**Task goal**: Revise the data starting with the line that contains "The image size" and going on through the line that contains "center [932, 758].", replacing "screenshot" with "screen capture" and keeping all else unchanged. Leave the pictures out of your answer.

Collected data

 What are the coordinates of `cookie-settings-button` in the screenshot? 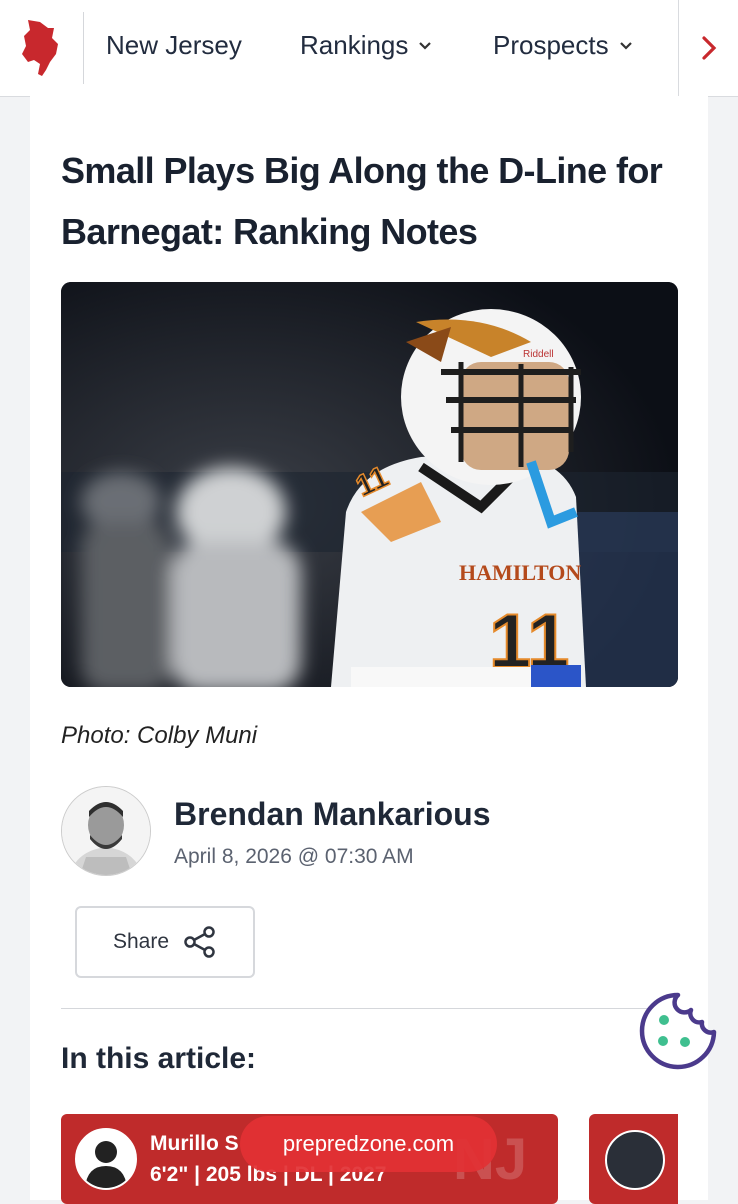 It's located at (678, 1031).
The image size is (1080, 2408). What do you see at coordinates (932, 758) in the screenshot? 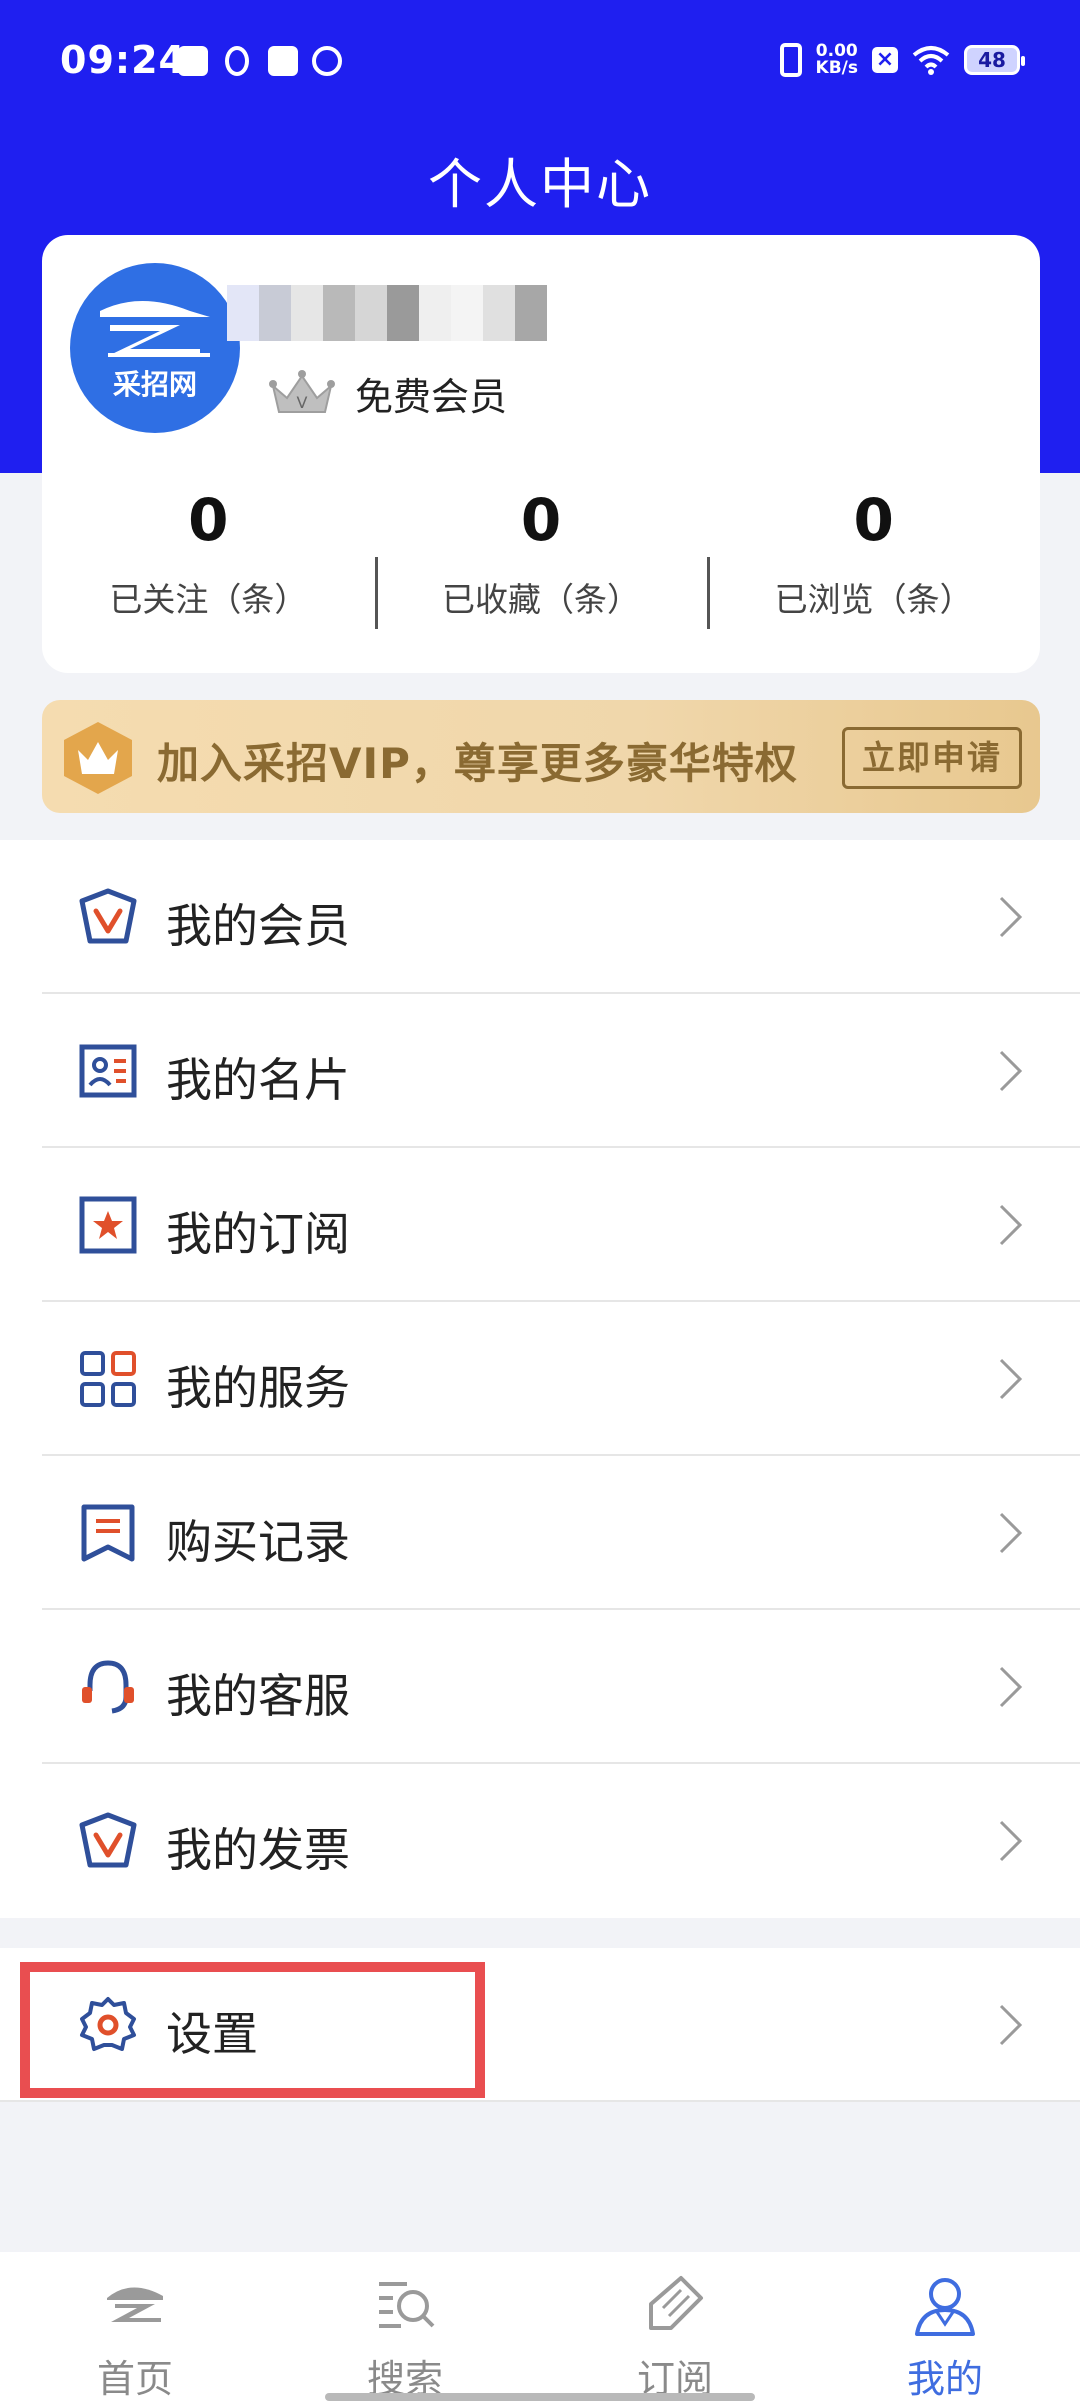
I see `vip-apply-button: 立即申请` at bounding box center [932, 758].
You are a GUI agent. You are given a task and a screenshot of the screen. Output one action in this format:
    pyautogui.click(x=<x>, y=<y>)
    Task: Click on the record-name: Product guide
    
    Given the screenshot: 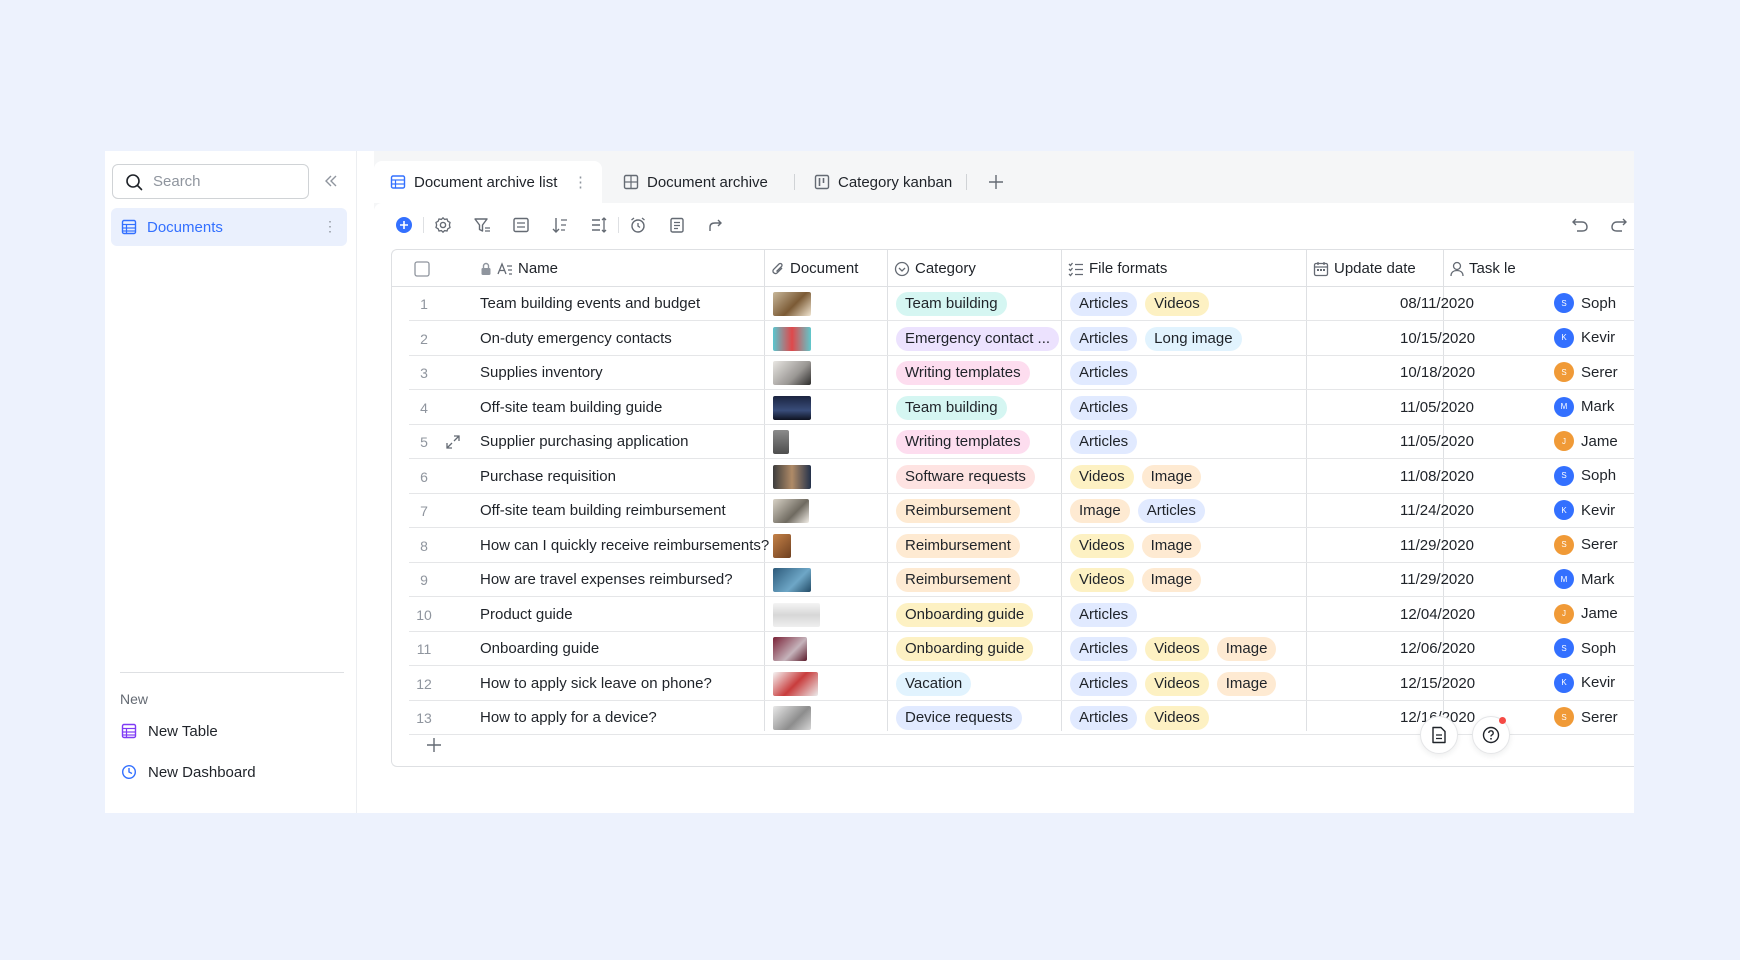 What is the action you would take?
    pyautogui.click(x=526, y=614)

**Solution for this problem**:
The image size is (1080, 2408). What do you see at coordinates (932, 758) in the screen capture? 
I see `vip-apply-button: 立即申请` at bounding box center [932, 758].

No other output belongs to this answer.